- **Directions for this task**:
A word-for-word repetition of the records beneath this task is the expected answer.

=====

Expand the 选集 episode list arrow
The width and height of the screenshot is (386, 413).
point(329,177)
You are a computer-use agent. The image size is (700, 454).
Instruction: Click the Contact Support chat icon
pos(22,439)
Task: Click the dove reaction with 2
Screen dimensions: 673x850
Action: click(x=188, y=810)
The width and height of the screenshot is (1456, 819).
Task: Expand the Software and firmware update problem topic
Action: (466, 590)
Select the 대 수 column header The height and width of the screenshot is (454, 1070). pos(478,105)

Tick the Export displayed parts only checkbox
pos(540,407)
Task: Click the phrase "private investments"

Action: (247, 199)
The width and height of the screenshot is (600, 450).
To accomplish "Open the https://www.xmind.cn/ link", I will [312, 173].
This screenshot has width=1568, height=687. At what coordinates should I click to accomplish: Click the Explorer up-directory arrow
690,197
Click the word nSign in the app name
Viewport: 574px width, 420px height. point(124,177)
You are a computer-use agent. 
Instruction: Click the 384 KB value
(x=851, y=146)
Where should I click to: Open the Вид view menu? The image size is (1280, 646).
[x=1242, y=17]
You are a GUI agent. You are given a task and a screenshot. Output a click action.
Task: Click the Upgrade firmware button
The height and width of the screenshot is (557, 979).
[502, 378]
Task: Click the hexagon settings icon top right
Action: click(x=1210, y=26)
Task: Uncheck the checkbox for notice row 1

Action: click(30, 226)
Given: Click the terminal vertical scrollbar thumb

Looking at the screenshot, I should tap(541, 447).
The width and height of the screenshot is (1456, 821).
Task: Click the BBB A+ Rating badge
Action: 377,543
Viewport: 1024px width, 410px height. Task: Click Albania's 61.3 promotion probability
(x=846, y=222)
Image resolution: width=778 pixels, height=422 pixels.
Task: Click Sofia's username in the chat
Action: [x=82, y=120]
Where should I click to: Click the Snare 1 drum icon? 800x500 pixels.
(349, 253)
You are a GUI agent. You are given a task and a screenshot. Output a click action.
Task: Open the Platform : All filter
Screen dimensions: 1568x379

=====

- **Problem solution**:
Expand the 选集 episode list arrow
The width and height of the screenshot is (386, 413).
point(329,177)
You are a computer-use agent. The image size is (700, 454).
Instruction: Click the Contact Support chat icon
pos(22,439)
Task: Click the dove reaction with 2
Screen dimensions: 673x850
Action: click(x=188, y=810)
The width and height of the screenshot is (1456, 819).
Task: Expand the Software and firmware update problem topic
Action: (466, 590)
Select the 대 수 column header The height and width of the screenshot is (454, 1070). pos(478,105)

Tick the Export displayed parts only checkbox
pos(540,407)
Task: Click the phrase "private investments"

Action: (247, 199)
The width and height of the screenshot is (600, 450).
To accomplish "Open the https://www.xmind.cn/ link", I will [312, 173].
This screenshot has width=1568, height=687. At what coordinates should I click to accomplish: Click the Explorer up-directory arrow
690,197
Click the word nSign in the app name
Viewport: 574px width, 420px height. point(124,177)
You are a computer-use agent. 
Instruction: Click the 384 KB value
(x=851, y=146)
Where should I click to: Open the Вид view menu? The image size is (1280, 646).
[x=1242, y=17]
You are a GUI agent. You are given a task and a screenshot. Output a click action.
Task: Click the Upgrade firmware button
The height and width of the screenshot is (557, 979).
[502, 378]
Task: Click the hexagon settings icon top right
Action: click(x=1210, y=26)
Task: Uncheck the checkbox for notice row 1

Action: click(30, 226)
Given: Click the terminal vertical scrollbar thumb

Looking at the screenshot, I should tap(541, 447).
The width and height of the screenshot is (1456, 821).
Task: Click the BBB A+ Rating badge
Action: 377,543
Viewport: 1024px width, 410px height. Task: Click Albania's 61.3 promotion probability
(x=846, y=222)
Image resolution: width=778 pixels, height=422 pixels.
Task: Click Sofia's username in the chat
Action: [x=82, y=120]
Where should I click to: Click the Snare 1 drum icon? 800x500 pixels.
(349, 253)
You are a GUI agent. You are given a task and a screenshot. Output a click action.
Task: Open the Platform : All filter
Screen dimensions: 1568x379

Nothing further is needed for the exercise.